Go through the entries below and pick out every line with "each".

[Source records — start]

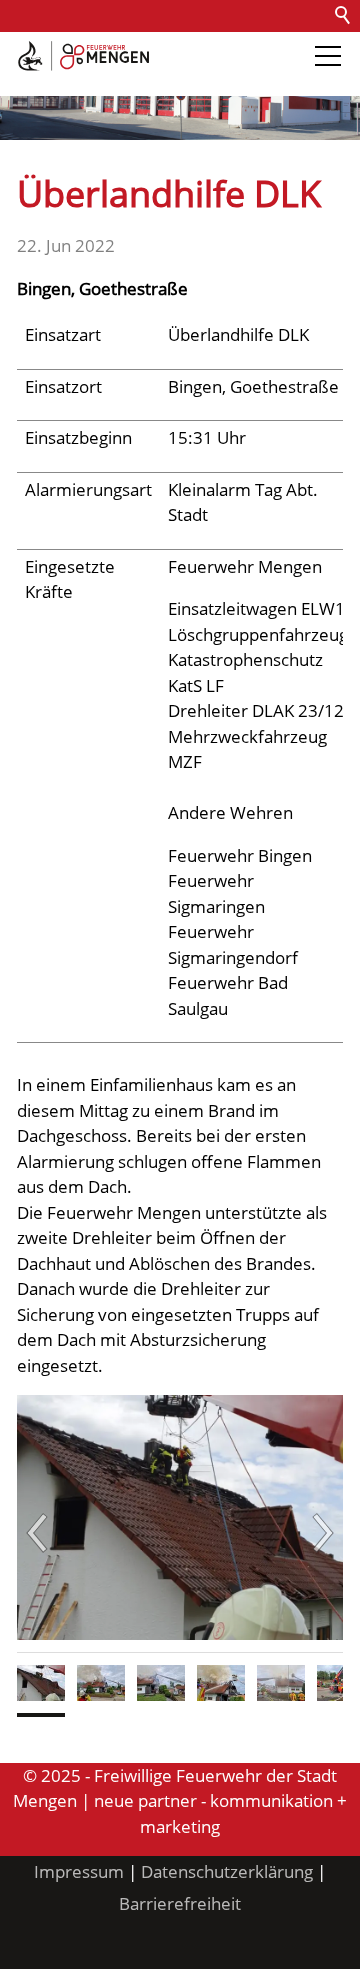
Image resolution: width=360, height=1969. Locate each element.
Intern (166, 79)
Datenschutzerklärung (227, 1871)
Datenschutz (232, 47)
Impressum (79, 1871)
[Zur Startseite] (83, 56)
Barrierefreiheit (68, 79)
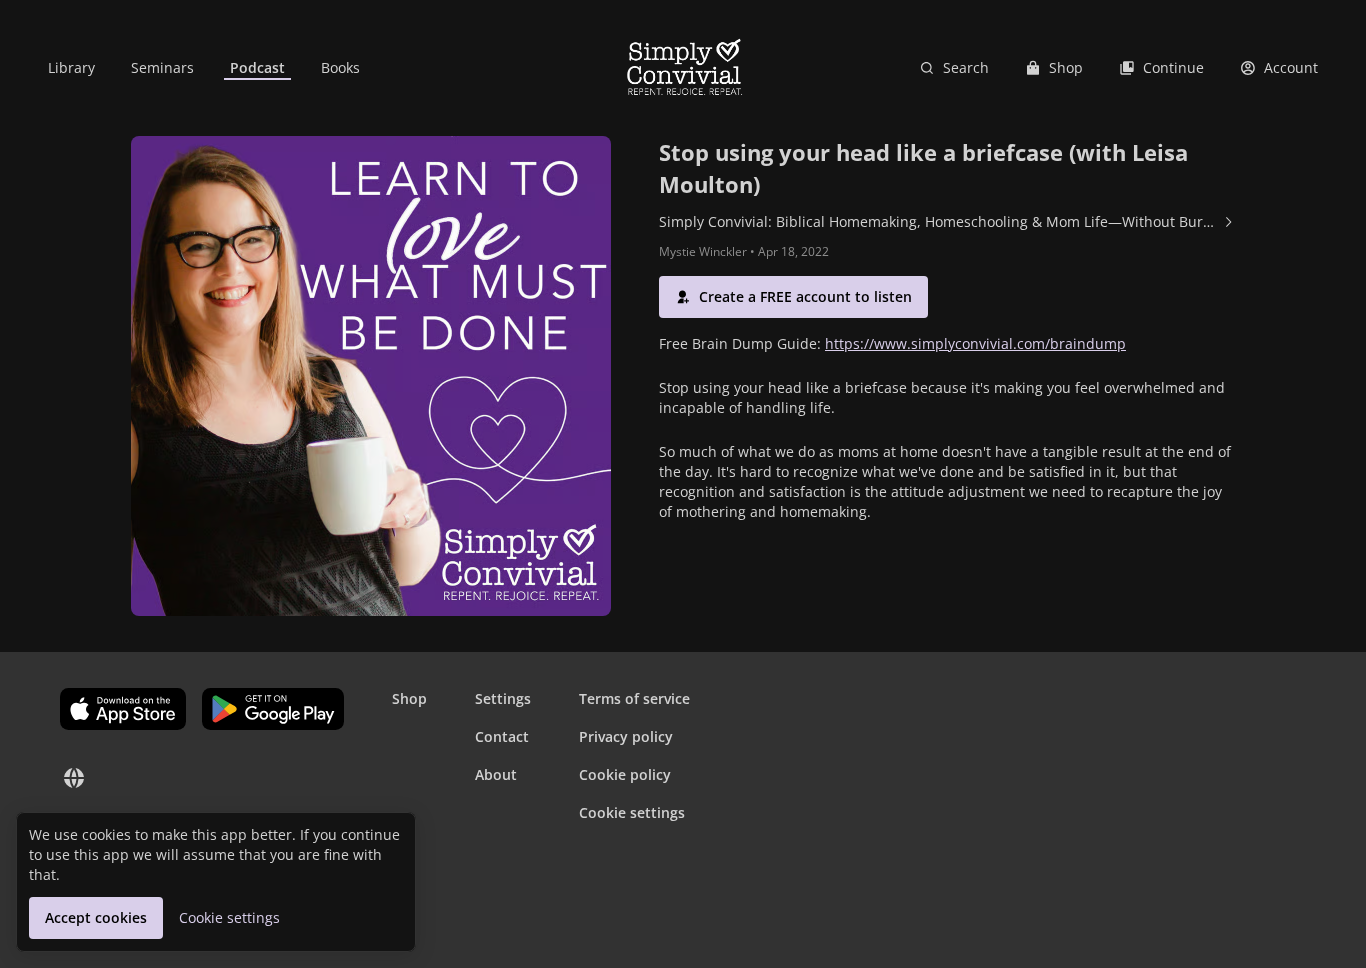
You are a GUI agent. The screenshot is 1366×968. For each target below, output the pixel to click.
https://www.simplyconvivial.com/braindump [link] (975, 343)
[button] (793, 297)
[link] (71, 68)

[Source records — finish]

## Solution
Image resolution: width=360, height=1969. Locate each element.
You are a GUI agent. The screenshot is 1366×968. For each target below, output the pixel to click.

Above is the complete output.